Well, I'm not a PHP language developer. To be honest I have no interest or time for becoming one. But I do know a lot about encodings and Unicode, so I decided to write this article describing the problem and possible solutions. That way, maybe others can take some of these ideas and put them into practice. At the very least, it should answer a lot of questions that people have about Unicode and PHP.

Right now, the message from the PHP developers seems to be that "PHP supports Unicode, but some assembly is required". In fact, it is a lot worse. Please, read on.

About encodings and Unicode

First, I recommend that anyone reading this article first reads The Absolute Minimum Every Software Developer Absolutely, Positively Must Know About Unicode and Character Sets (No Excuses!) by Joel Spolsky. It is an excellent introduction to Unicode and encodings in general. Note also that the article was written in 2003 and specifically mentions PHP's Unicode support being hopeless. We are now two years later and the situation has not changed much.

The only important thing about Unicode which isn't explained in Joel's article is that Unicode is in fact more than just a big table which maps characters to numbers: it is also a set of character properties, recommendations and algorithms on how those characters should be used. And this is why Unicode needs (and deserves!) much more attention than any other character set.

What is the current situation?

As far as PHP is concerned at the moment, a character consists of 8 bits and a string is a series of characters. This is good enough for legacy 8-bit encodings (like the common ISO-8859-1 or Latin-1 encoding used in Western Europe), but does not cater to more complicated encodings.

To accomodate those, the multibyte string extension (Mbstring) can be used. This extension was originally developed for handling Japanese encodings, but it has now been extended to support many more encodings, including the Unicode Transformation Formats (like the popular UTF-8). Mbstring provides encoding-aware versions of many of PHP's string functions (substr(), strlen(), ereg(), ...).
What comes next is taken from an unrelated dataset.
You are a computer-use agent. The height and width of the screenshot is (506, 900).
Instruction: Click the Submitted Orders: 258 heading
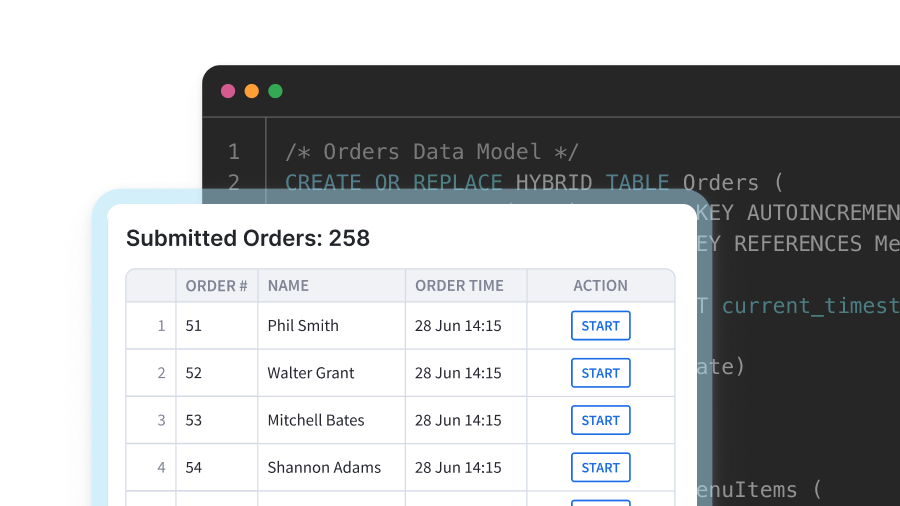pyautogui.click(x=248, y=238)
Through a feature called overloading, you can tell PHP to always use the Mbstring version of a function if there is one.

Aside from Mbstring, there are a few other libraries and extensions which may be used to provide encoding- and Unicode-related services, like Imap, Iconv or GNU Recode.
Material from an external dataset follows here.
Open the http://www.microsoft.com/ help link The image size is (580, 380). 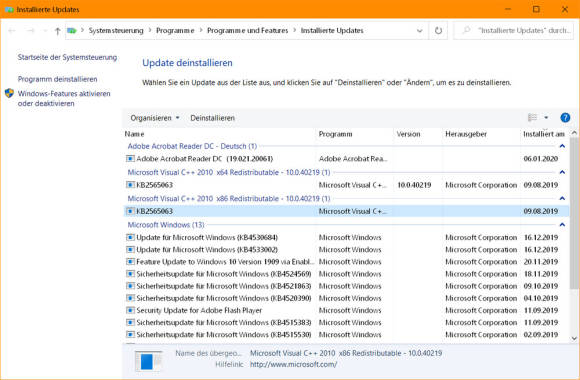click(x=293, y=364)
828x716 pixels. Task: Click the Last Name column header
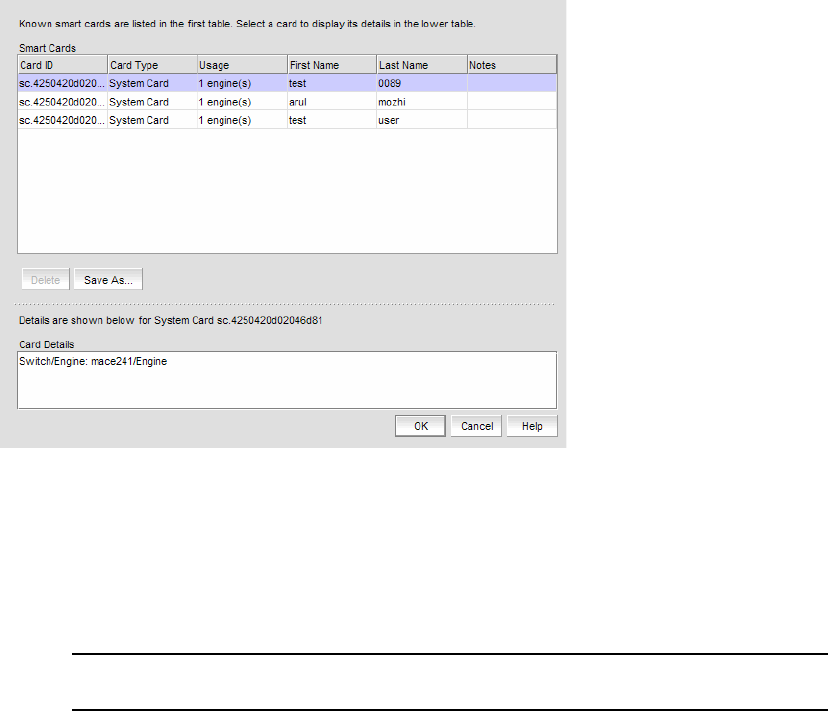click(x=420, y=65)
What problems are there with the current approach?

PHP itself still doesn't know anything about encodings or Unicode. Aside from function calls, there are other ways of interacting with strings in PHP. For example, there is the {} operator for selecting characters from strings, as if they were arrays. And like in most programming languages, you can define strings in code with the familiar quote syntax. But all of these methods work with literal bytes, not with actual encoded characters.

PHP source code itself must be encoded in an ASCII-compatible encoding and there is no way to use Unicode codepoints directly. If you want to store a character in a variable, you either have to use a short string of bytes (the encoded representation of the character) or an integer representing the character's Unicode codepoint. But converting between a codepoint and its encoded representation requires ugly work-arounds and wrappers, as PHP itself provides no easy mechanism for doing this.
PHP does not guarantee anything about the local setup as far as encoding support goes. All the actual encoding functionality is located in libraries or extensions which may not be present on the average PHP install or which may be outdated. This makes it very difficult to make Unicode-compatible PHP programs work everywhere. One of PHP's assets is its large install base, yet the large majority of those installs is completely unsuited for Unicode work. At the time of writing this article, the latest PHP (5.0.4) still does not enable the Mbstring extension by default.
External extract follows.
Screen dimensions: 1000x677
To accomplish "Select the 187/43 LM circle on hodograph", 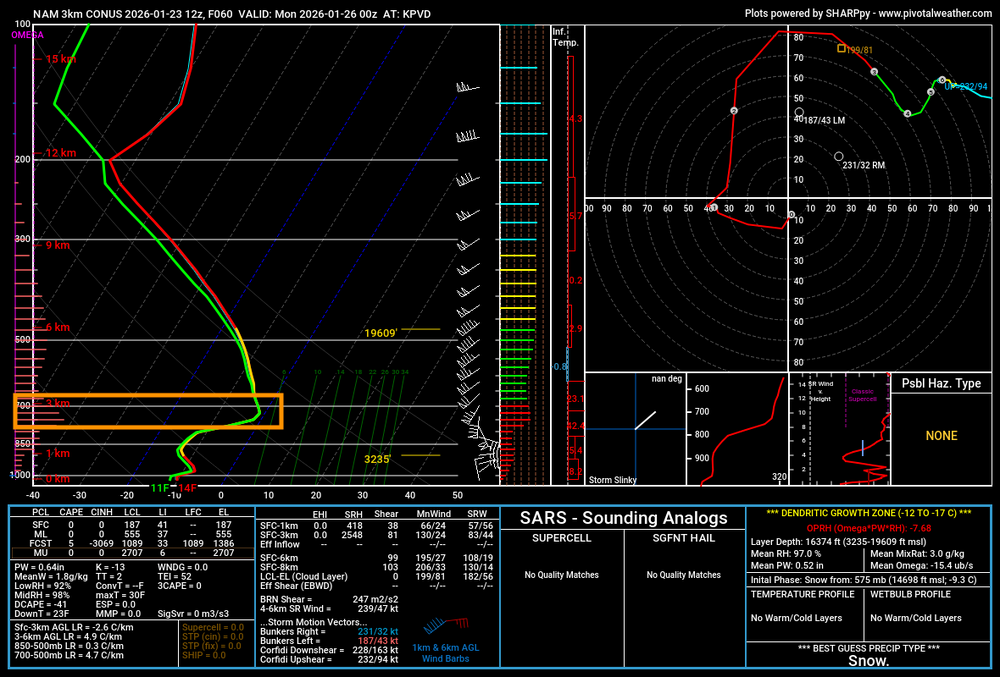I will 800,116.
A trickier example: in Drupal 4.6.0 we depend on the Perl-compatible Regular Expression Library's support for Unicode and UTF-8. This was supposedly present since PHP 4.1 (exception: since PHP 4.2.3 on Windows). But actual testing shows that it took until PHP 4.3.3 for this library to know how to deal correctly with UTF-8 and the full Unicode range. But even now, PHP still has the ability to use the system-provided PCRE library, which can still be compiled without UTF-8 support. This can result in unsupported installs even for those using the latest PHP version.
When you use Mbstring overloading, you can no longer easily work with strings of binary data. Mbstring overloading sounds nice in theory, as it gives you smarter string functions for free without having to adapt your code. However, this feature denies a basic fact: text strings are fundamentally different from binary data. If this sounds strange to you, consider this:
- Binary data requires no meta-information about its encoding and can be passed around freely. Operations on two byte arrays are guaranteed to work. Text, on the other hand, is always encoded in a particular way. Text operations can only work if the encoding is known and verified to be the same for all operands involved.
- Binary data can contain arbitrary bits, while most text encodings have a much more limited syntax. Take a look at UTF-8's bit patterns for example. However, even plain US-ASCII text has historically had the limitation that it may not contain the NULL character.
- Binary data has no intrinsic semantic meaning, while text does. Many operations (like case conversion) only make sense on text, while other operations become much more complicated (e.g. text sorting needs to take local conventions into account). Specifically, there are a lot of Unicode algorithms for advanced text processing (e.g. the Bidirectional Algorithm for handling text with mixed writing directions).
Due to the fact that text has been 8-bit encoded for a long time, a lot of programmers don't think twice about using text functions for dealing with binary data and vice-versa. But this assumption is no longer valid today.

If Mbstring overloading is enabled and a PHP programmer wants to perform operations on binary data, (s)he has to temporarily trick PHP into using a simple 8-bit encoding (like ISO-8859-1). Quite possibly, locale settings have to be changed back and forth as well. This results in bloated, complicated code.
PHP's string functions don't form a clean, consistent API. There is no consistent naming convention (e.g. substr(), str_replace(), convert_cyr_string(), parse_str(), sprintf(), ...).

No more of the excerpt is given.